• Selected excerpt:

══════════

# Problem with...



## Howard Gaines III (Dec 26, 2007)

What do you feel is the problem you have with the current PPD that is now being used? Would you choose a different type of breed or sex?


----------



## Ben Thompson (May 2, 2009)

No...but I would have socialized him more as a puppy. Its harder when they are older a grown dog can really injure someone...


----------



## Matt Vandart (Nov 28, 2012)

Are you stoned Howard? Seem very full of thoughts tonight


----------



## Mark Herzog (Aug 22, 2013)

Howard Gaines III said:


> What do you feel is the problem you have with the current PPD that is now being used? Would you choose a different type of breed or sex?


No problem... 3 personal dogs... Wouldn't choose differently.


----------



## chandan singh (Jun 17, 2013)

Howard Gaines III said:


> What do you feel is the problem you have with the current PPD that is now being used? Would you choose a different type of breed or sex?


No problem, their is no need of different type of breed or sex.


----------



## Kevin Cyr (Dec 28, 2012)

Howard Gaines III said:


> What do you feel is the problem you have with the current PPD that is now being used? Would you choose a different type of breed or sex?


AR 15 and various other breeds...no issues much better than a dog for PP, but my dogs are ok.


----------

══════════

• Data in this exercise:

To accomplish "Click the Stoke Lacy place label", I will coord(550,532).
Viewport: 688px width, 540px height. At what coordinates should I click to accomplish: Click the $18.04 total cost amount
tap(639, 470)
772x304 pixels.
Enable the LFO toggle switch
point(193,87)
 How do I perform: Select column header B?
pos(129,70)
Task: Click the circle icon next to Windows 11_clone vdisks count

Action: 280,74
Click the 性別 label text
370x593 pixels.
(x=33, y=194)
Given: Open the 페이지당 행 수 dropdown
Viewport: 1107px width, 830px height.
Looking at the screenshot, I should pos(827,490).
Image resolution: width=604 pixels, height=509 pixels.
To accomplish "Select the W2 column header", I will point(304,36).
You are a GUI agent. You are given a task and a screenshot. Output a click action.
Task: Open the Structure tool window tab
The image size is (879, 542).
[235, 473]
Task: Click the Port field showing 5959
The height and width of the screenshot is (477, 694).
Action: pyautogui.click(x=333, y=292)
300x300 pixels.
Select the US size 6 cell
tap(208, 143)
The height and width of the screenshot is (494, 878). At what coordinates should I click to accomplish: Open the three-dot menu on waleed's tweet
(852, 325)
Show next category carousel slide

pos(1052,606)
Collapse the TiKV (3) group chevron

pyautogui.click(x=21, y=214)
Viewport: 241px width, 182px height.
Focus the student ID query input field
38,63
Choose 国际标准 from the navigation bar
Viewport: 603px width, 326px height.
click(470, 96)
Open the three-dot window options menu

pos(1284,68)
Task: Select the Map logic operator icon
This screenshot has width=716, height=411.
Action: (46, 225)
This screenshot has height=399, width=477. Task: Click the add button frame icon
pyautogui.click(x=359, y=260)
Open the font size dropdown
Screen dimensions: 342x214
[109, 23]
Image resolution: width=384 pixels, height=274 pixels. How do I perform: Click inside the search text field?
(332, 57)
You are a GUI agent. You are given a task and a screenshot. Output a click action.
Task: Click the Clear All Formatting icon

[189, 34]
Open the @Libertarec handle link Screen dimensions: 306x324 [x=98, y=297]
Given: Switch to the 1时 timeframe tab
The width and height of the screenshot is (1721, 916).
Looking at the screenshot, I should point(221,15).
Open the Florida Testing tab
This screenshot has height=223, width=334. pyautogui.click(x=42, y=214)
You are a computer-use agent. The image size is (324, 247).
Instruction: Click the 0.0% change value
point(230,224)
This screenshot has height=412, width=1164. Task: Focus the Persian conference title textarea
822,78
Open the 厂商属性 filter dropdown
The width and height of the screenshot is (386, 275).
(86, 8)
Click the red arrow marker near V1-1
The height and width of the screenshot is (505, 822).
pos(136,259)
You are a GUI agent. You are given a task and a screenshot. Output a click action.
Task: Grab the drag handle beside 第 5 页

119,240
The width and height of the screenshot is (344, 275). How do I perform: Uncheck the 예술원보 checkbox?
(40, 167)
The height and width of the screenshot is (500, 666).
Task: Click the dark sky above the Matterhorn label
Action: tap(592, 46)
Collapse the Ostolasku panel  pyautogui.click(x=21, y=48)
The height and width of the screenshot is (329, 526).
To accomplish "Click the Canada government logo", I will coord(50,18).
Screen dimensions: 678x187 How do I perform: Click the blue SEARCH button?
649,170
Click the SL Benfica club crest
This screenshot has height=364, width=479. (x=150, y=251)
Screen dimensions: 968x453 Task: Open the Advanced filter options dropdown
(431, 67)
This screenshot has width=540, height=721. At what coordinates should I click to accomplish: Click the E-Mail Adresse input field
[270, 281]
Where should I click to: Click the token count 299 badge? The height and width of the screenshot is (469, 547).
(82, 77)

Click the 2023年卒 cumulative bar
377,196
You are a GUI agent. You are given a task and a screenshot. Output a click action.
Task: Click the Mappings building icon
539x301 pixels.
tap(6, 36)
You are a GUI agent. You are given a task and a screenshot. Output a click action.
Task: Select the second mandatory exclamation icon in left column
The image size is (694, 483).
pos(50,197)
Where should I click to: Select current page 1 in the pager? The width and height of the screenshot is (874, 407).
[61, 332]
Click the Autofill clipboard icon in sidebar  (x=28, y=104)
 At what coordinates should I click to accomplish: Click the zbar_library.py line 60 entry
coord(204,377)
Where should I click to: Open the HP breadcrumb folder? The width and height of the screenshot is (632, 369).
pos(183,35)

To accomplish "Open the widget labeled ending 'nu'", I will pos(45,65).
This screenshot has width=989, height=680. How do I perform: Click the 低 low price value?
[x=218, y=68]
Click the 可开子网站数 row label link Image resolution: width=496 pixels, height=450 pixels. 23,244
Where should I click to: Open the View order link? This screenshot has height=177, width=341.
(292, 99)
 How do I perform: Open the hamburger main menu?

══════════

• What you will do:
**a.** From the forum thread above, extract the stretch from "## Howard Gaines" through "(May 2, 2009)", copying it word for word.
**b.** Convert the stretch of the listing from the line containing "This screenshot has width=989, height=680." through the end of the listing into a numbered list, leaving out any blank lines.

• Solutions:
**a.**
## Howard Gaines III (Dec 26, 2007)

What do you feel is the problem you have with the current PPD that is now being used? Would you choose a different type of breed or sex?


----------



## Ben Thompson (May 2, 2009)

**b.**
1. This screenshot has width=989, height=680. How do I perform: Click the 低 low price value?
2. [x=218, y=68]
3. Click the 可开子网站数 row label link Image resolution: width=496 pixels, height=450 pixels. 23,244
4. Where should I click to: Open the View order link? This screenshot has height=177, width=341.
5. (292, 99)
6.  How do I perform: Open the hamburger main menu?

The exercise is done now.